How to setup a PySpark Jupyter notebook locally

Here is a quick tutorial on how to setup PySpark on your local computer with a Jupyter notebook environment.

Downloading Spark

Go here and pick out the latest Spark version. The default option of "Pre-built for Apache Hadoop 2.7 and later" is OK to select. Proceed to download.

# Untar spark and put it into /opt
$ tar xvfz spark-2.4.0-bin-hadoop2.7.tgz -C /opt

# Give it a cleaner name
$ sudo mv /opt/spark-2.4.0-bin-hadoop2.7 /opt/spark

Run the REPL

You can start a PySpark REPL by running /opt/spark/bin/pyspark.

$ /opt/spark/bin/pyspark
Python 3.6.5 |Anaconda, Inc.| (default, Apr 29 2018, 16:14:56)
[GCC 7.2.0] on linux
Type "help", "copyright", "credits" or "license" for more information.
Welcome to
      ____              __
     / __/__  ___ _____/ /__
    _\ \/ _ \/ _ `/ __/  '_/   /__ / .__/\_,_/_/ /_/\_\   version 2.4.0      /_/Using Python version 3.6.5 (default, Apr 29 2018 16:14:56)SparkSession available as 'spark'.>>> sc<SparkContext master=local[*] appName=PySparkShell>>>>

Run a Jupyter notebook

Often people will suggest to use environmental variables directly to run PySpark in a Jupyter notebook; however, this is a messy approach. It is much better instead to setup a custom Jupyter kernel.

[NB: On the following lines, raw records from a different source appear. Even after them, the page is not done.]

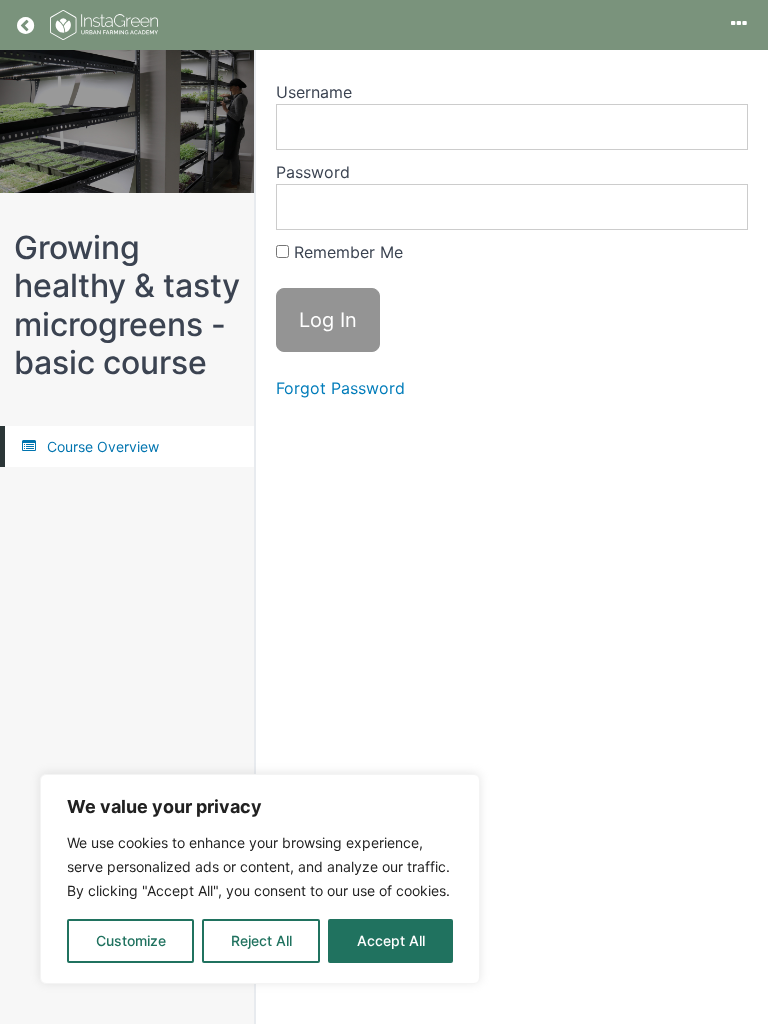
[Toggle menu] (739, 25)
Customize (131, 940)
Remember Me (346, 252)
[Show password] (713, 207)
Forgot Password (340, 388)
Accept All (391, 940)
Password (313, 172)
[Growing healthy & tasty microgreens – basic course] (127, 121)
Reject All (261, 940)
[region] (260, 879)
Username (314, 92)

I can check what kernels I have available with jupyter kernelspec list.

$ jupyter kernelspec list
Available kernels:
  julia-1.0    /home/suzil/.local/share/jupyter/kernels/julia-1.0
  scala        /home/suzil/.local/share/jupyter/kernels/scala
  python3      /home/suzil/anaconda3/share/jupyter/kernels/python3
  python2      /usr/share/jupyter/kernels/python2

Unfortunately, these auto-created kernels were put into various places which isn't ideal, but whatever. You can create your custom kernel at any of these paths, but I will stick it in the anaconda3 path where the python3 kernel is.

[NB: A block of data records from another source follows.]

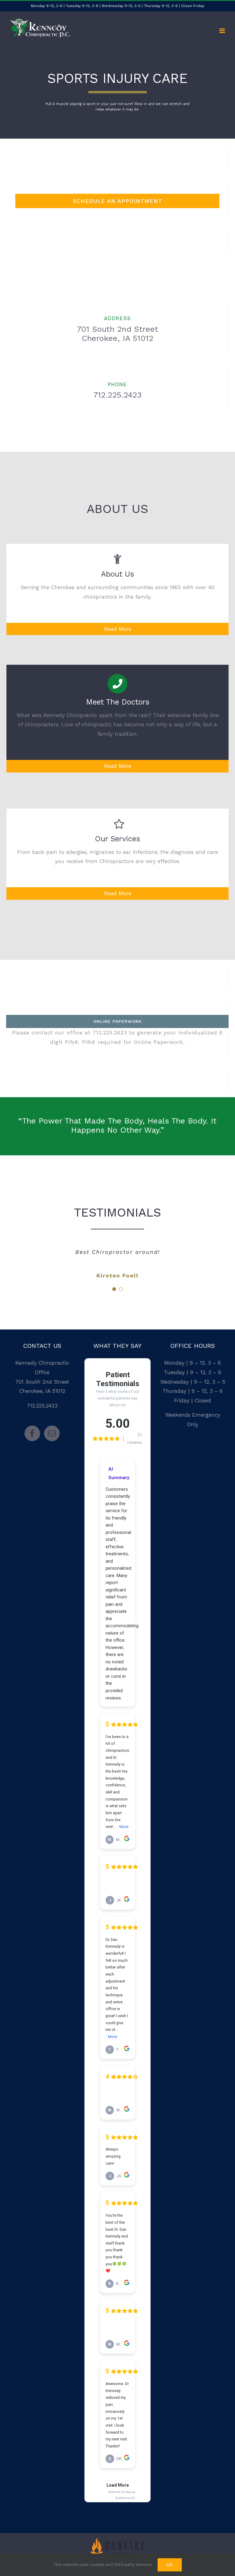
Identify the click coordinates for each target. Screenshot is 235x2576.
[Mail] (52, 1433)
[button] (114, 1289)
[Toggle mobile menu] (222, 31)
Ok (169, 2565)
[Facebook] (32, 1433)
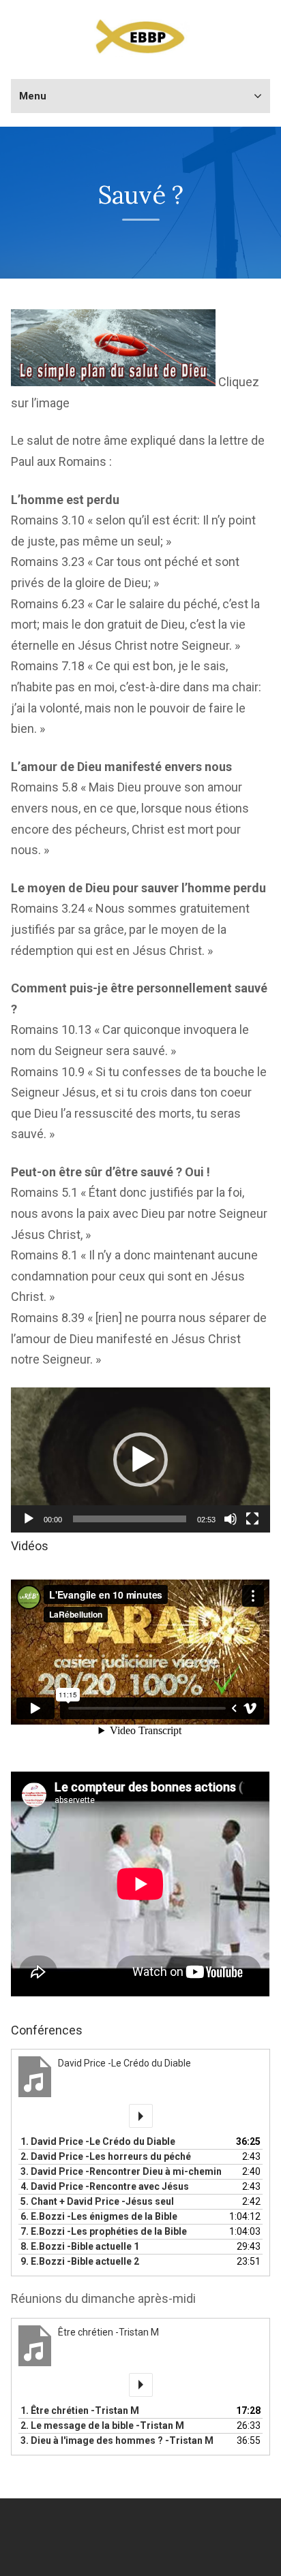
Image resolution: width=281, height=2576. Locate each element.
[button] (140, 1459)
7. (103, 2231)
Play (140, 2116)
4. (104, 2186)
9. (79, 2261)
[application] (140, 1460)
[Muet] (230, 1519)
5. (97, 2201)
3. (121, 2171)
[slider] (129, 1518)
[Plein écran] (252, 1519)
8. (79, 2246)
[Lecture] (28, 1519)
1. (97, 2141)
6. (98, 2216)
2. (105, 2156)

All I have to do is create a file called kernel.json and put into a folder that I will create at /home/suzil/anaconda3/share/jupyter/kernels/pyspark.

{
 "display_name": "PySpark (Spark 2.4)",
 "language": "python",
 "argv": [
  "/home/suzil/anaconda3/bin/python",
  "-m",
  "ipykernel",
  "-f",
  "{connection_file}"
 ],
 "env": {
  "SPARK_HOME": "/opt/spark",
  "PYTHONPATH": "/opt/spark/python:/opt/spark/python/lib/py4j-0.10.7-src.zip",
  "PYTHONSTARTUP": "/opt/spark/python/pyspark/shell.py",
  "PYSPARK_PYTHON": "/home/suzil/anaconda3/bin/python"
 }
}

These path values are for me, so make sure you modify to the path of your own Python interpreter.

Now, try to run jupyter kernelspec list again.

$ jupyter kernelspec list
Available kernels:
  julia-1.0    /home/suzil/.local/share/jupyter/kernels/julia-1.0
  scala        /home/suzil/.local/share/jupyter/kernels/scala
  pyspark      /home/suzil/anaconda3/share/jupyter/kernels/pyspark
  python3      /home/suzil/anaconda3/share/jupyter/kernels/python3
  python2      /usr/share/jupyter/kernels/python2

pyspark is now available as a kernel! I can just run:

$ jupyter notebook

I select the PySpark kernel option when creating a new notebook.

Let me verify that I can create a RDD and execute a command on it. Note that sc should already be in scope without any import.

words = sc.parallelize([
   'scala',
   'java',
   'hadoop',
   'spark',
   'akka',
   'spark vs hadoop',
   'pyspark',
   'pyspark and spark',
])
words.count()

Voilà! PySpark is running locally in a Jupyter notebook.